Secondo l'autore i cittadini non spostano la propria residenza, ma valutano
i diversi enti politici confrontando le prestazioni percepite e modificando
il proprio voto politico sulla base di tale confronto. La valutazione in
questione può riguardare sia governi locali di diverso colore politico, sia
i programmi dei diversi partiti su base nazionale.
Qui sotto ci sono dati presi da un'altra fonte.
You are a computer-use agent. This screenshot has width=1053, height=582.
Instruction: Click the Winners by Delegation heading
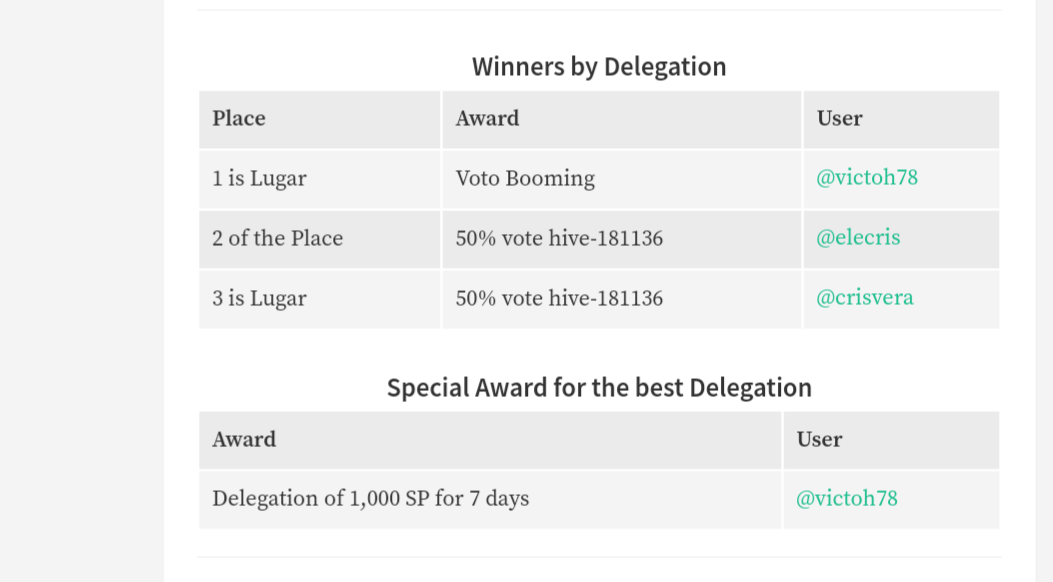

Tutti questi modelli,
essendo di tipo concorrenziale, sono basati sulle ipotesi neoclassiche
richiamate nel primo paragrafo, di particolare importanza risulta pertanto
l'assenza di esternalità.
Secondo la teoria contrattualista, il governo è visto come il risultato di
uno specifico ed implicito contratto tra cittadini e politici, i cui
elementi sono le promesse elettorali dei politici e la promessa dei
cittadini di rieleggerli, in caso di soddisfazione. Tale contratto dovrebbe
portare i politici ad impegnarsi esattamente per ottenere la rielezione, ma
i contratti in essere sono incompleti, nel senso che alcuni parametri
rilevanti sono non osservabili e non certificabili. Normalmente in simili
casi gli esiti del contratto possono essere differenti, dipendendo anche
dalla parte cui viene attribuito il diritto di intraprendere determinate
azioni dipendenti dalle informazioni non certificabili, ad esempio se sono
gli elettori locali o nazionali che hanno il diritto di eleggere il governo.
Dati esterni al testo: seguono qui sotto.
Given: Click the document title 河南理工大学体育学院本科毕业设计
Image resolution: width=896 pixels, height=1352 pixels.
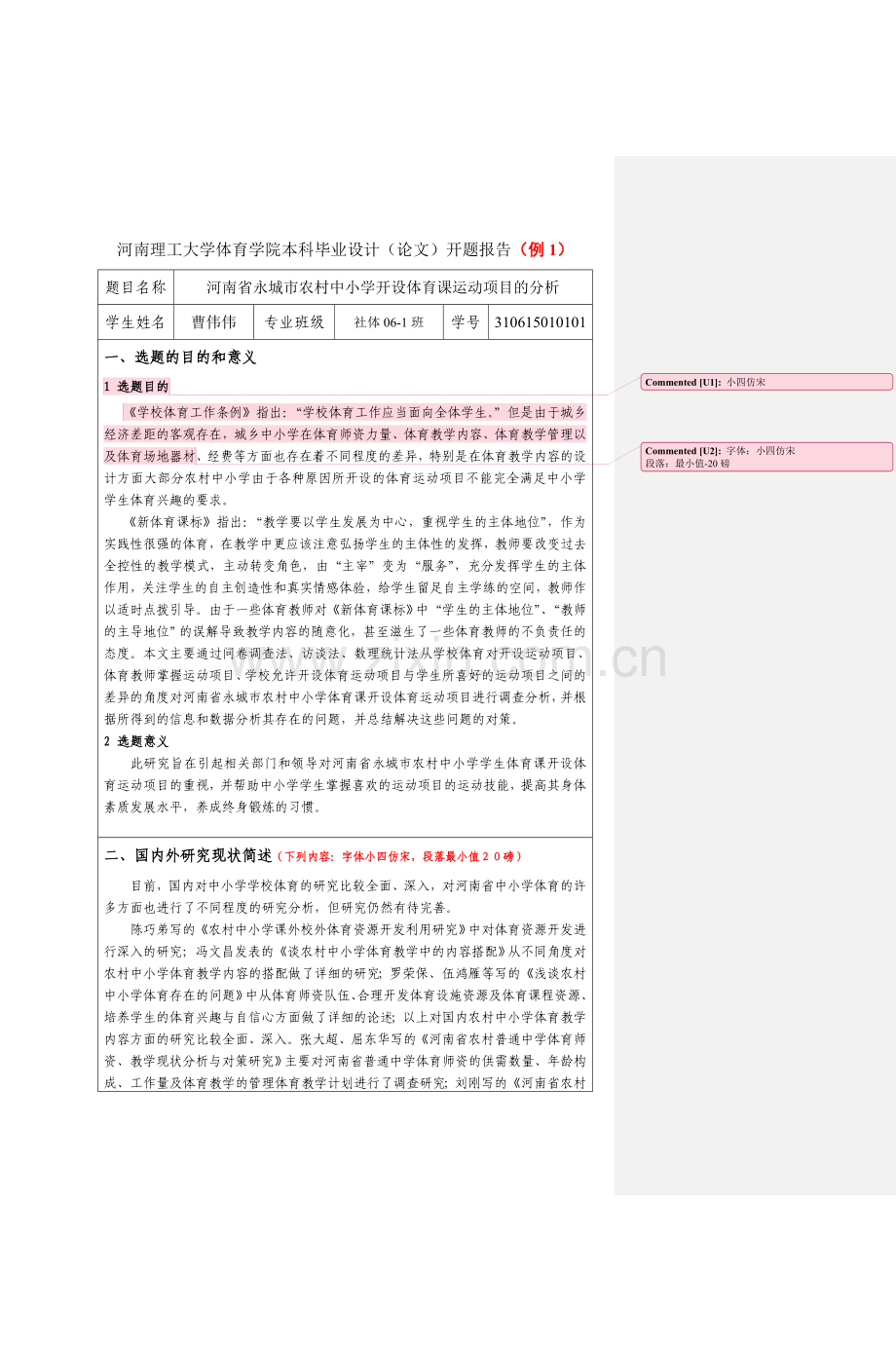Looking at the screenshot, I should click(314, 249).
La scelta tra un governo centrale o decentralizzato è quindi pensabile come
l'attribuzione del diritto di decidere la rielezione del governo a livello
locale o nazionale, e tali governi sono pertanto caratterizzati da un
diverso grado di controllabilità da parte degli elettori. Esiste quindi un
trade-off tra benefici del coordinamento ed i costi sociali derivanti della
mancanza di responsabilità nei confronti delle singole comunità. Va altresì
sottolineato che la presenza o meno di particolari fattori casuali, come
l'omogeneità nazionale delle preferenze o eventuali difficoltà di percezione
degli elettori, potrebbe spingere un governo centrale a non differenziare
territorialmente le proprie politiche; così come, al contrario, la sempre
maggiore importanza che rivestono le elezioni nazionali potrebbe spingere il
governo centrale ad una sorta di iperattivismo nei confronti delle diverse
realtà locali.
2.1 I modelli
Di seguito sono illustrati i modelli fondamentali della teoria del
decentramento. Sono tutti caratterizzati dall'assegnazione
all'amministrazione pubblica del compito della fornitura di beni pubblici,
spesso di carattere locale.
Si rimanda, invece, al paragrafo conclusivo per le considerazioni relative
al problema dell'attribuzione delle competenze politiche ed amministrative
tra i diversi livelli di governo.
2.1.1 Il teorema di decentramento di Oates
Nel modello sviluppato da Oates (1972), la decentralizzazione trae la
principale giustificazione dalla sua capacità di soddisfare le preferenze di
un numero maggiore di cittadini rispetto ad un sistema centralizzato. Ci
sono alcune e decisive ipotesi sottostanti:
il governo nazionale non è in grado di differenziare territorialmente le
proprie politiche;
le preferenze all'interno delle singole comunità locali sono omogenee;
le politiche pubbliche non creano effetti di spillover tra le
giurisdizioni;
la produzione dei beni pubblici locali avviene a costi costanti.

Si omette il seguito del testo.